Deuxièmement, même si le site risque de ne plus être très propice à la ponte, il reste accueillant pour les tritons (Denoël, 2007a et 2007b) :

  • il est ensoleillé au matin, ce qui réchauffe son eau ;
  • il est exempt de poissons, ce qui diminue les risques de prédation (la plupart des étangs de pêche sont inhospitaliers pour la biodiversité, notamment pour les tritons) ;
  • il est en milieu forestier (les zones agricoles sont évitées par ces deux espèces, surtout par le ponctué qui ne s’éloigne presque jamais des milieux boisés de plus de 400 m) ;
  • il contient suffisamment de nourriture ; dans les ornières forestières de la Fagne, les tritons alpestres se nourrissent d’œufs de grenouilles rousses, de cladocères (ou puces d’eau, crustacés de quelques mm), de copépodes (autres petits crustacés), de larves de diptères, de mues de tritons et d’invertébrés tombés à l’eau ; les tritons palmés se nourrissent de cladocères, de copépodes et de larves aquatiques d’insectes.
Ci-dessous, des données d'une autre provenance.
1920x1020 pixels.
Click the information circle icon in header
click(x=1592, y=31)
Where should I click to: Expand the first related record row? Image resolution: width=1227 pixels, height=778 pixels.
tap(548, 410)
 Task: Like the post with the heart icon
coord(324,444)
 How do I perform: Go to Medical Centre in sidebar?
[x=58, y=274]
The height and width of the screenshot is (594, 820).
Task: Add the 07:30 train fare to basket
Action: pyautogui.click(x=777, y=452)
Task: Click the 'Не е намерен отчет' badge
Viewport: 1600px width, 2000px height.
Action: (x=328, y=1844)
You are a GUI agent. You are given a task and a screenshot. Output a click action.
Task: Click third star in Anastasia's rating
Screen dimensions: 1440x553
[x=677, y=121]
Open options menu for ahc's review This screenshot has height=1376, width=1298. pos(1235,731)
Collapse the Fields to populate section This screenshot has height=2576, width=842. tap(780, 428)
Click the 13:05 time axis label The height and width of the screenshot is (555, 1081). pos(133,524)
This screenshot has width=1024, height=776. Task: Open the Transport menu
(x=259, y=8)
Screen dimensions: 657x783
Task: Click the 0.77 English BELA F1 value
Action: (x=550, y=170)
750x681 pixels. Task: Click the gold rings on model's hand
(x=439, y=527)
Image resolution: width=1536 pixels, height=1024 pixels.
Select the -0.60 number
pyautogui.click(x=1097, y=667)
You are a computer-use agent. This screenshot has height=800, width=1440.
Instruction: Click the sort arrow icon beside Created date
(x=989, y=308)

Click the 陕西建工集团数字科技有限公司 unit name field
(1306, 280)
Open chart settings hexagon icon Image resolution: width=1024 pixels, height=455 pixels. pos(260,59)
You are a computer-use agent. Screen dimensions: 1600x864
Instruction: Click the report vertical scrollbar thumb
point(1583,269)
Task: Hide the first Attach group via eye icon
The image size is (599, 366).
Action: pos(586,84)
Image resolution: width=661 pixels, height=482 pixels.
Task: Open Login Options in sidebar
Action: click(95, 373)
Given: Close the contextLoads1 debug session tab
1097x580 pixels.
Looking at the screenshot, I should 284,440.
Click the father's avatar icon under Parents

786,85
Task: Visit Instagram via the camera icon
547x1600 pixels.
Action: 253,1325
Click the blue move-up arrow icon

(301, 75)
Même si le niveau d’eau se maintient, la plupart des tritons va petit à petit quitter le plan d’eau avant fin juillet. Les larves suivront un peu plus tard. Bientôt, cette ornière ne ressemblera donc plus qu’à une ornière parmi tant d’autres. Pourtant, plus jamais je ne sauterai à pieds-joints dans l’une d’elles….

Bonnes réflexions et bonnes futures observations !

Bibliographie :

  • Denoël M. (2007a). Le triton alpestre. 62-71. In : Jacob J.-P., Percsy C., de Wavrin H., Graitson E., Kinet T., Denoël M., Paquay M., Percsy N. & Remacle A. (2007). Amphibiens et reptiles de Wallonie. Aves – Raînne et Centre de Recherche de la Nature, des Forêts et du Bois, Ministère de la Région wallonne, Série “Faune – Flore – Habitats” n° 2, 384 p.
  • Denoël M. (2007b). Le triton palmé. 86-94. In : Jacob J.-P., Percsy C., de Wavrin H., Graitson E., Kinet T., Denoël M., Paquay M., Percsy N. & Remacle A. (2007). Amphibiens et reptiles de Wallonie. Aves – Raînne et Centre de Recherche de la Nature, des Forêts et du Bois, Ministère de la Région wallonne, Série “Faune – Flore – Habitats” n° 2, 384 p.